It’s Star Wars Day, and if you’re a fan of both Star Wars and language (especially conlangs, or constructed languages), you might enjoy spending some time with The Complete Wermo’s Guide to Huttese, which opens up with some of the real-world origins of the alien language spoken in the films:
According to the Behind the Magic CD-Rom, Ben Burtt derived the Huttese language from the ancient Incan dialect, Quechua. He based many phrases on samples from a language exercise tape. I have found a site that gives lessons on Quechua and have found a few Quechua words used in the Star Wars saga. The first word is ‘tuta.’ In Episode I the phrase “Sebulba tuta Pixelito” is used meaning “Sebulba from Pixelito.” The Quechua ‘tuta’ however used in this phrase: “Imarayku kunan tuta,” means “For this night past.” Another word is ‘chawa.’ “Neek me chawa wermo,” said Sebulba: “Next time we race,” but in Quechua, ‘chawa’ means ‘uncooked.’ And although ‘tullpa’ which means “cooking spot in a kitchen” is not an exact spelling of ‘tolpa’ (Tolpa da bunky dunko=Then you can go home) the pronunciation is identical. Thus we can gather that Quechua is not Huttese itself but it is a model Ben Burtt used for the style and sound of Huttese.
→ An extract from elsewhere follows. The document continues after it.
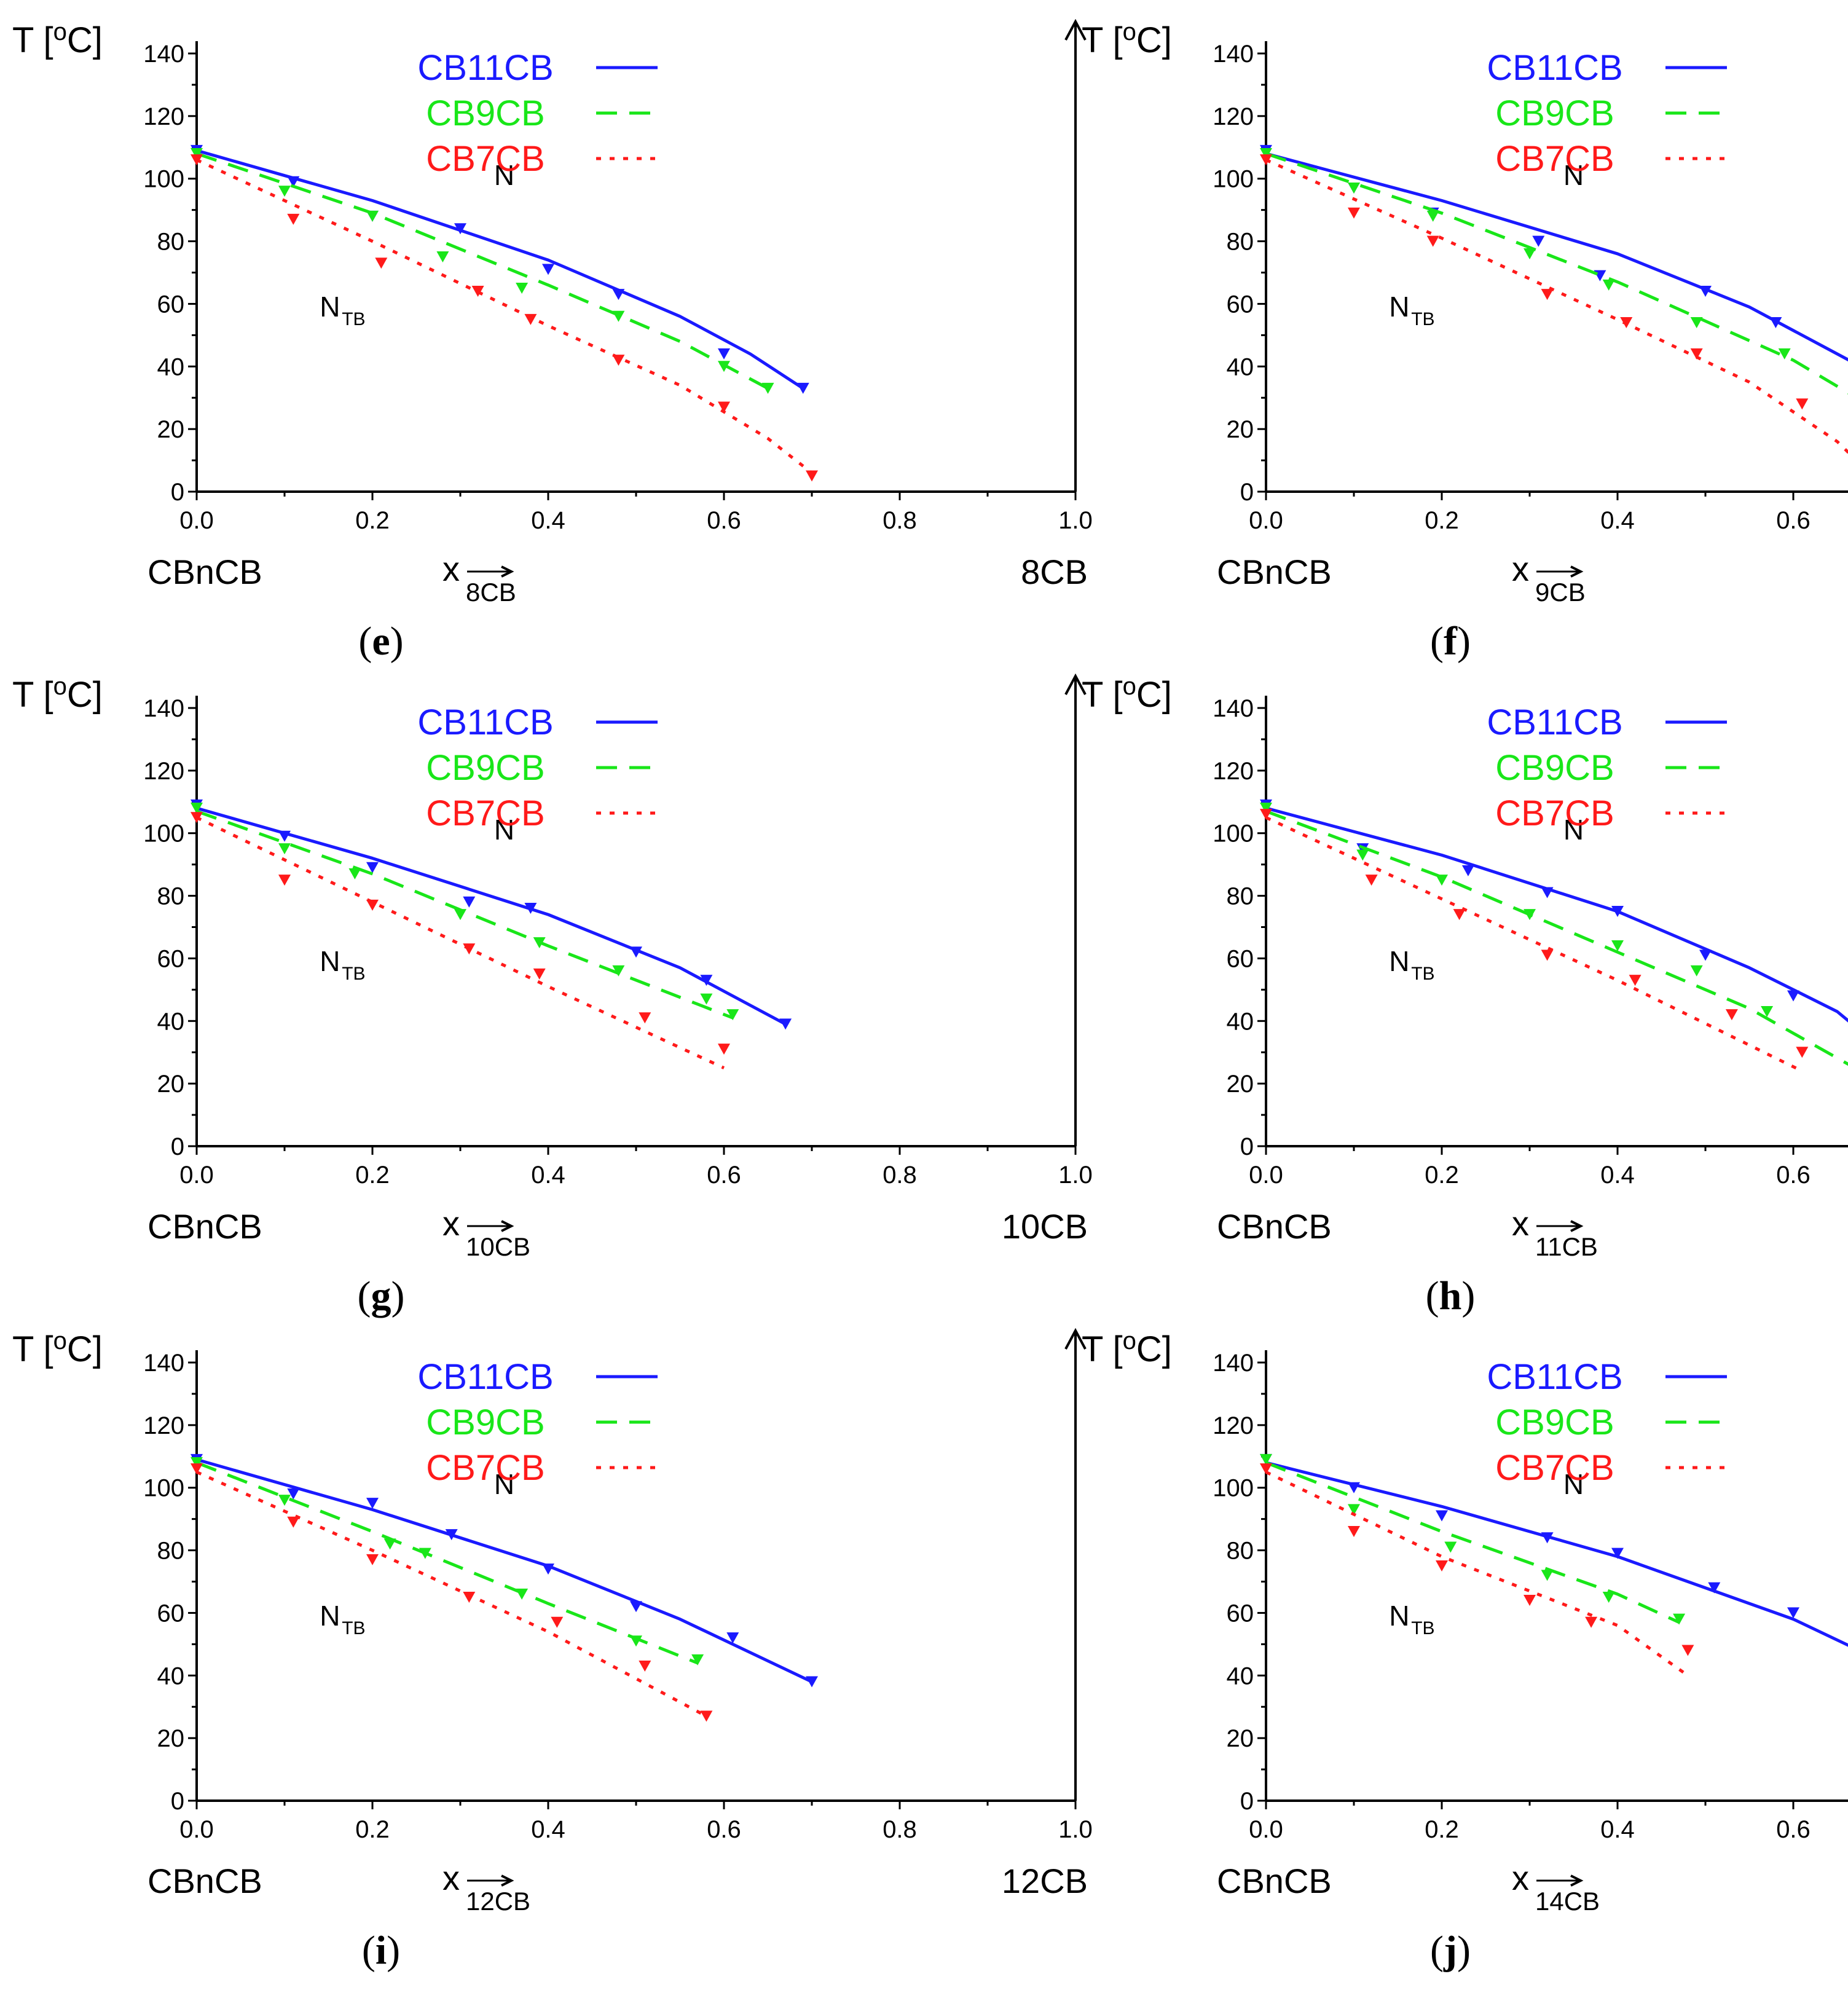 The image size is (1848, 1990). I want to click on right-component-label: 10CB, so click(1045, 1226).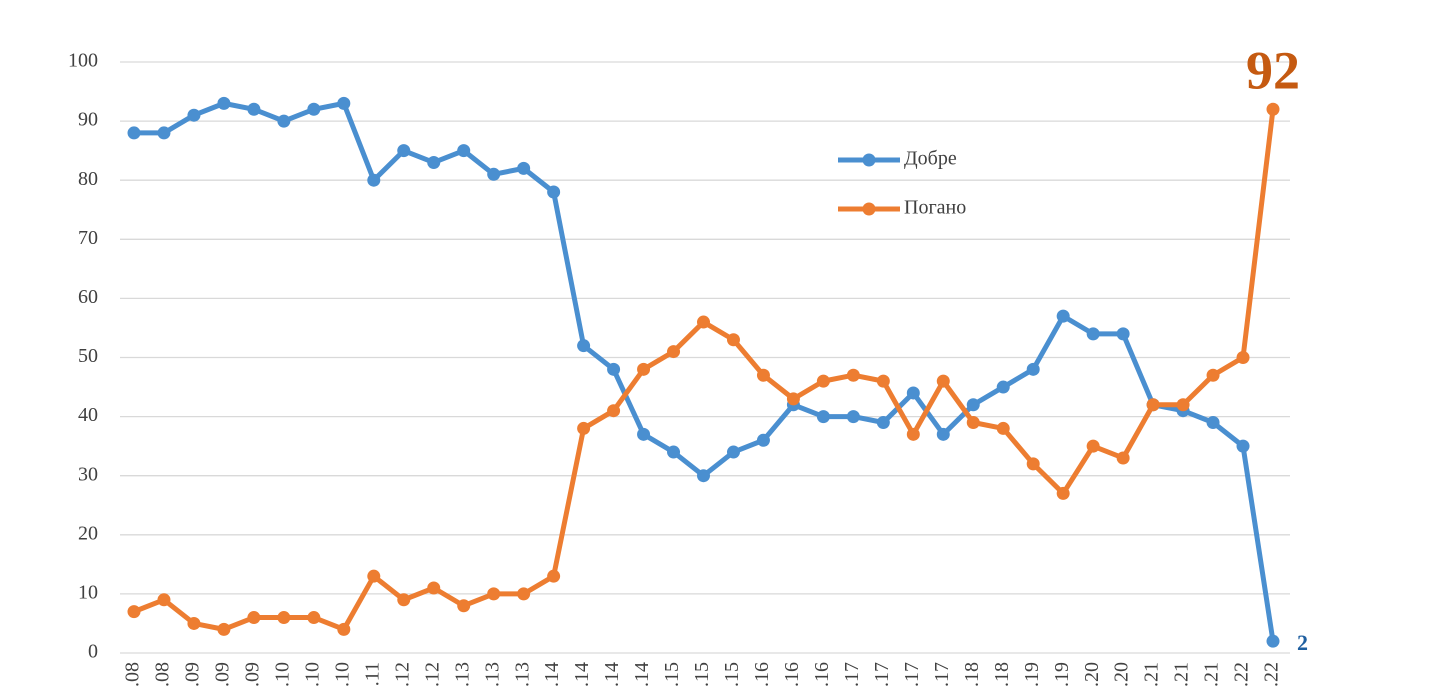 This screenshot has height=700, width=1440. I want to click on y-tick-label: 40, so click(88, 415).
According to some sources, the scene where Greedo encounters Han Solo at the cantina, Greedo actually says something akin to, “I love your big blue eyes.”
There’s another handy Huttese phrasebook at Nerd Girl Army, and if you just want a brief rundown, this video will give you some basic phrases, as well as pointing out that the Huttese numbering system is base-8.
If this kind of thing fascinates you, then U kulle rah doe kankee kung.